━━━━━ Data for this task ━━━━━

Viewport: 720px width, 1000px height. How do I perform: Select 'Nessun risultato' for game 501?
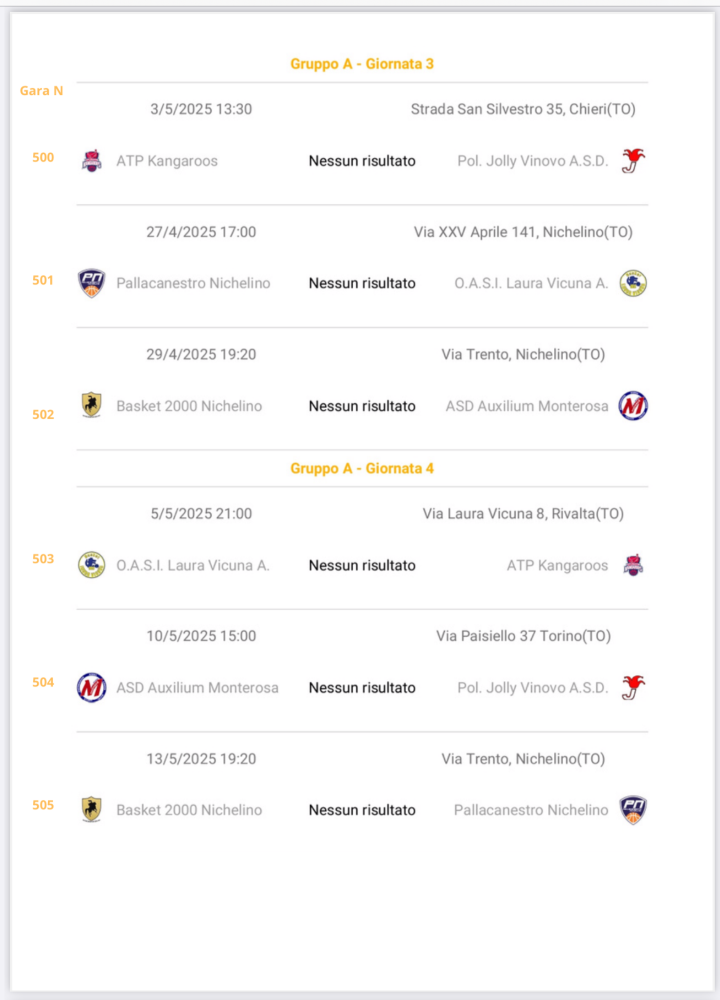[362, 283]
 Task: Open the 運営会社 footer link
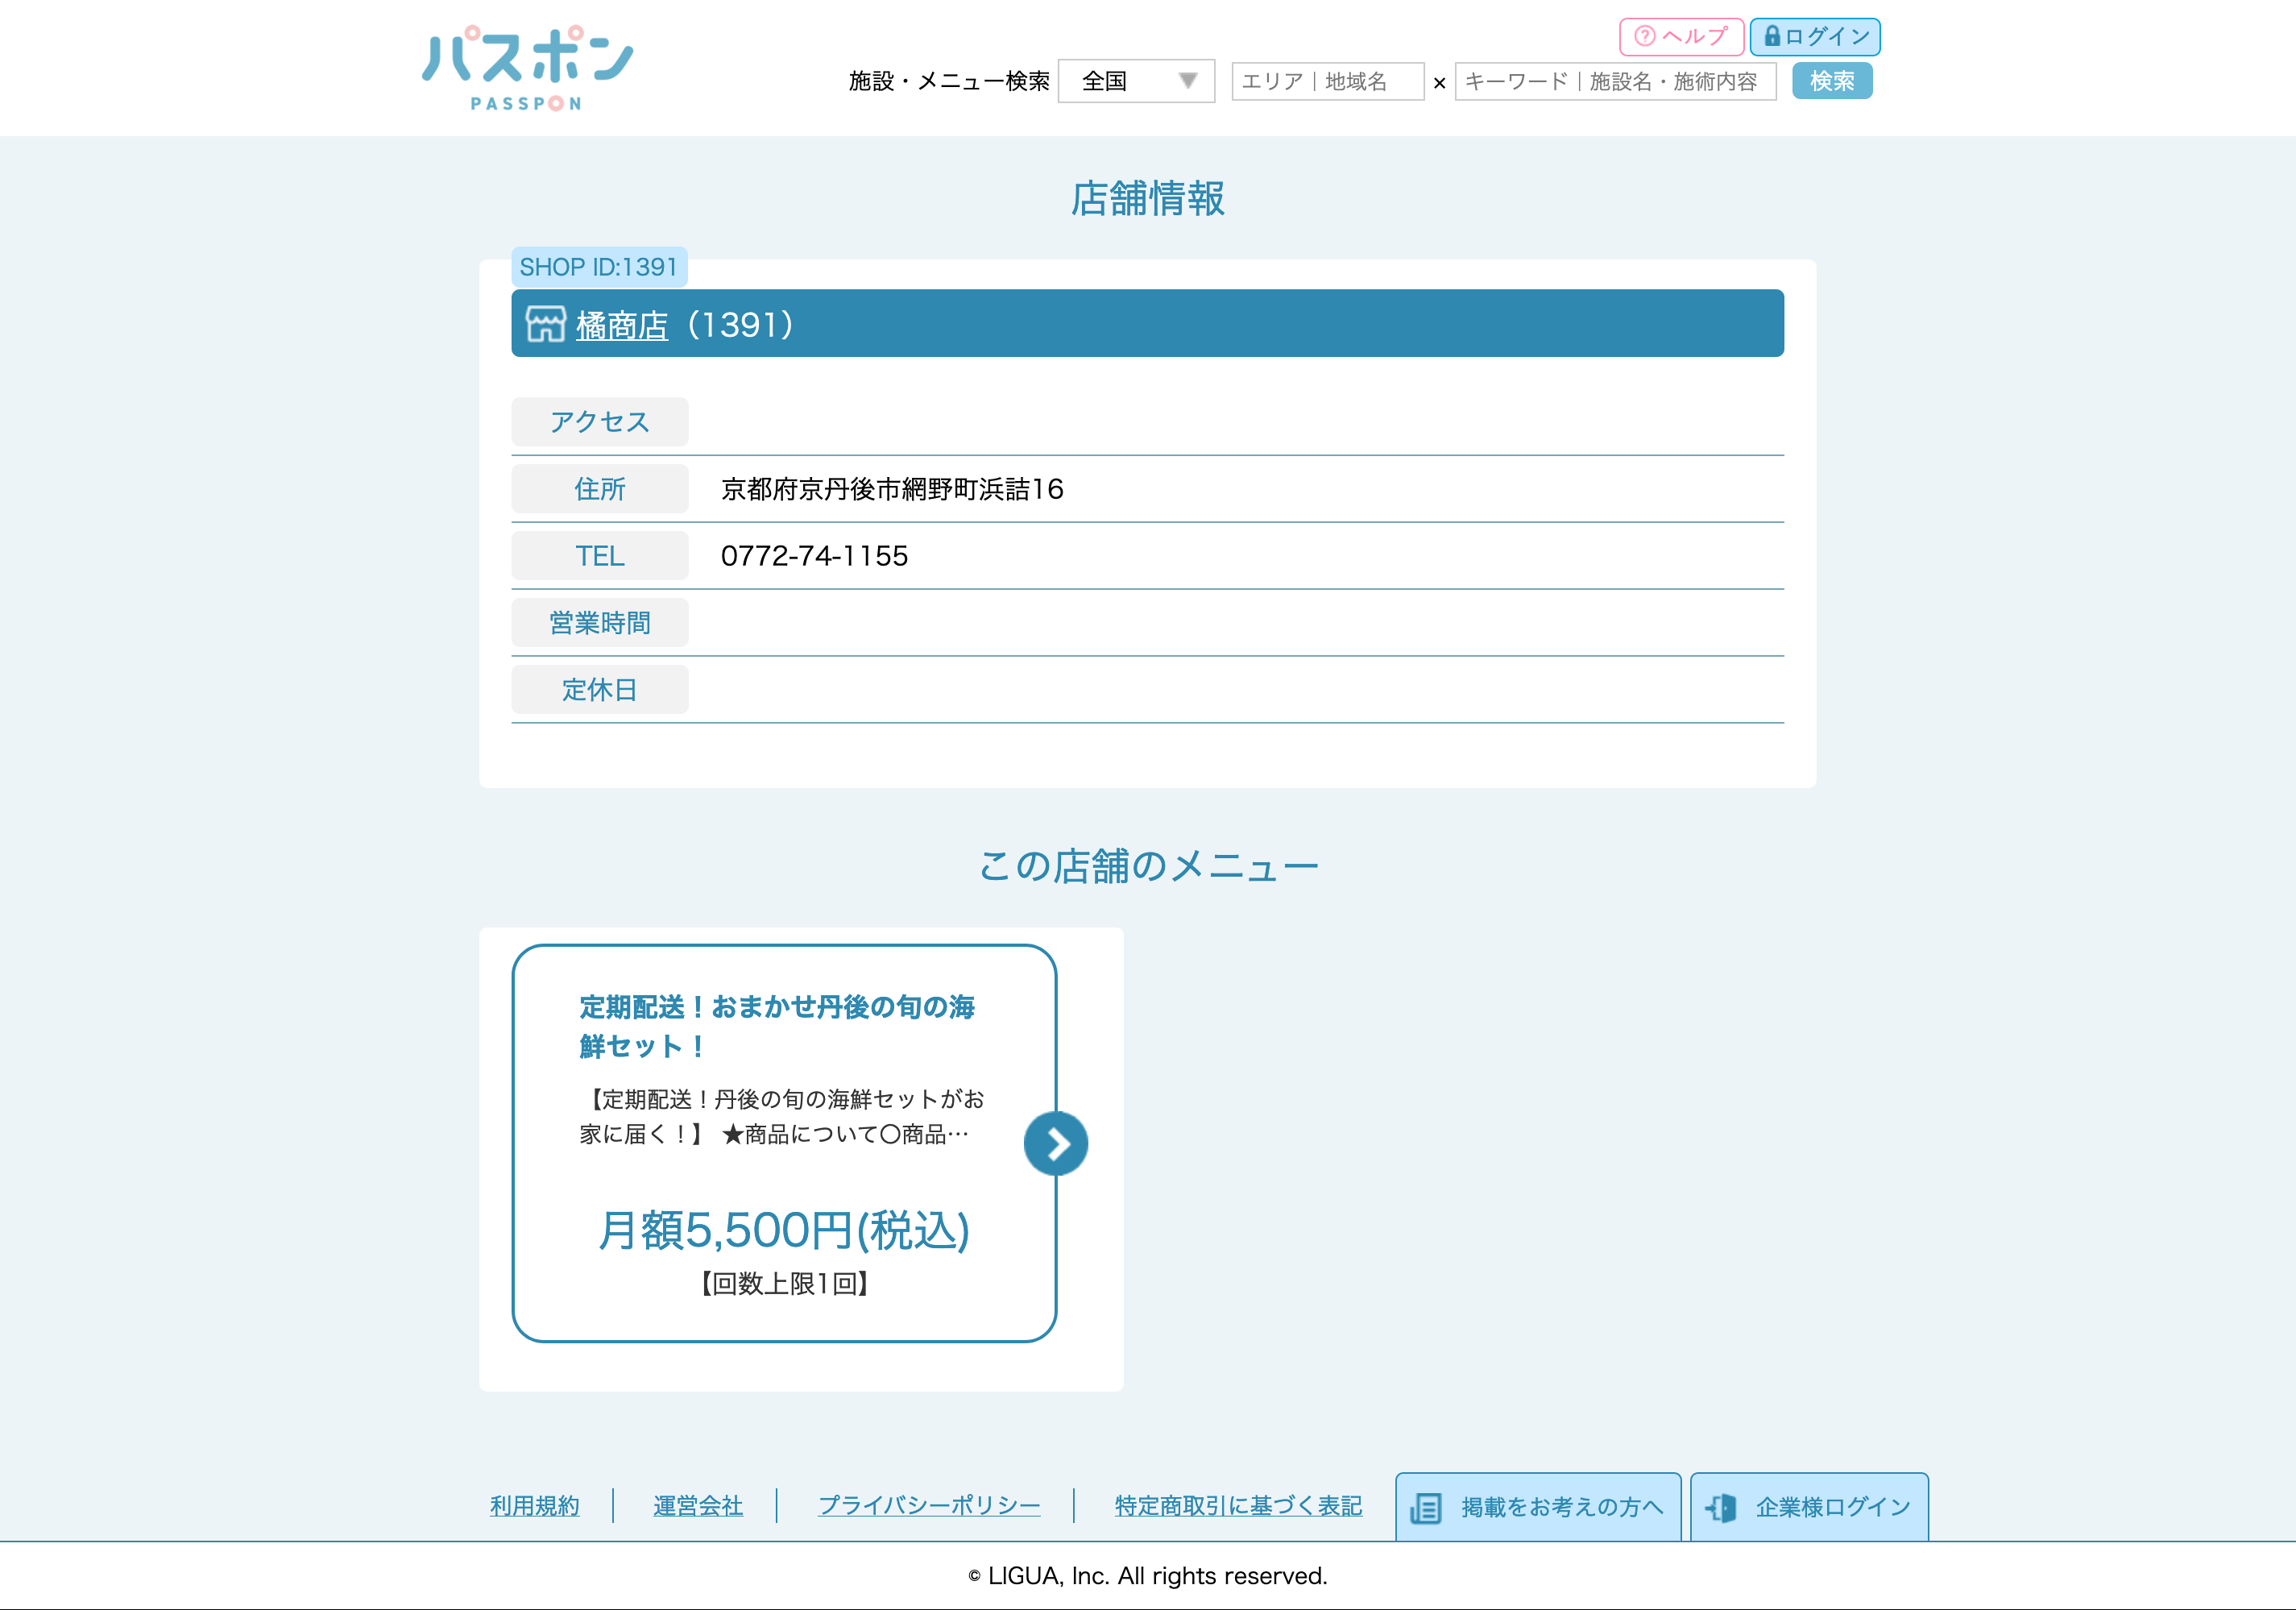[697, 1505]

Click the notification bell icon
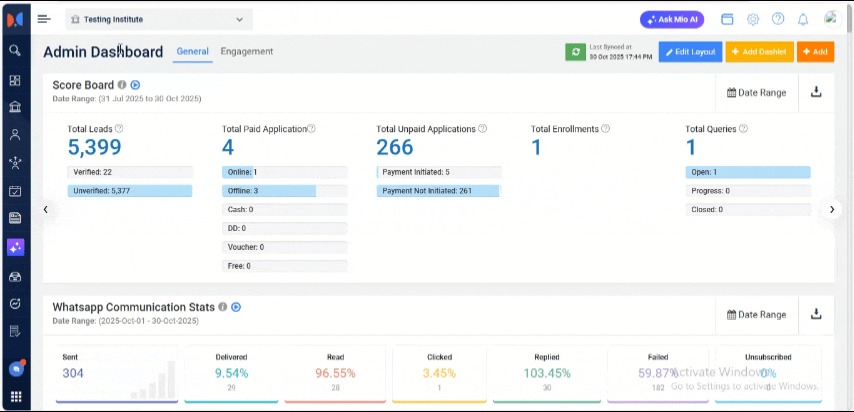(x=802, y=19)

━━━━━

Instruction
Copy every line of the records above verbatim, and omit the pictures from the copy.

Solution to this task
Viewport: 720px width, 1000px height. How do I perform: Select 'Nessun risultato' for game 501?
[362, 283]
 Task: Open the 運営会社 footer link
[697, 1505]

Click the notification bell icon
(x=802, y=19)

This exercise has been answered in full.